(The data begins)
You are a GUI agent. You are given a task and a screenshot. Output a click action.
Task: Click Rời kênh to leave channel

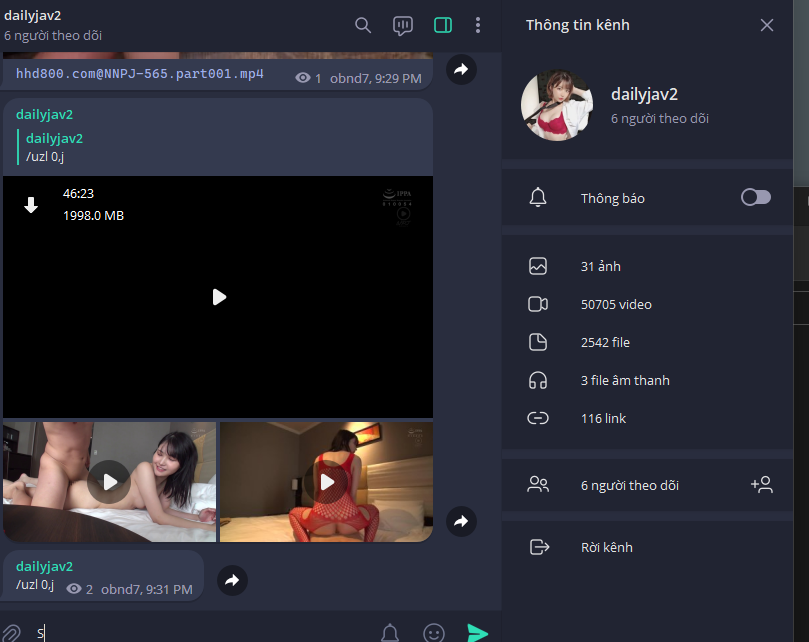point(606,548)
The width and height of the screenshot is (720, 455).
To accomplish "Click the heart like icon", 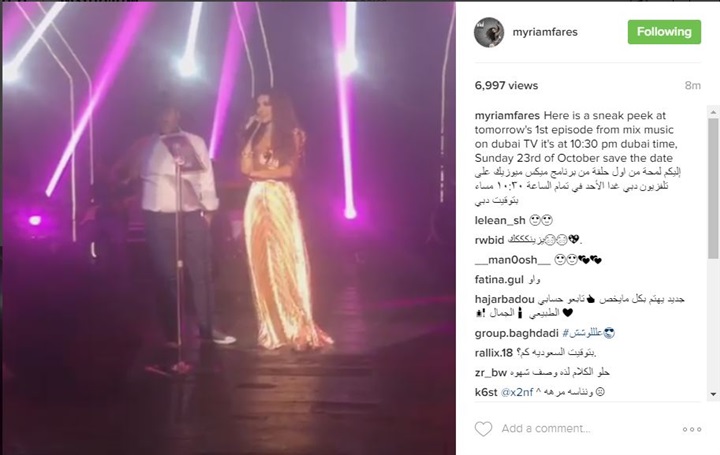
(The data ends)
◆ **Work instructions**
Once the pictures are set aside, copy the remaining text of every entry exactly.

◆ **Solved problem**
You are a GUI agent. You are given a task and a screenshot. Output a click action.
Task: Click Rời kênh to leave channel

point(606,548)
The width and height of the screenshot is (720, 455).
To accomplish "Click the heart like icon", 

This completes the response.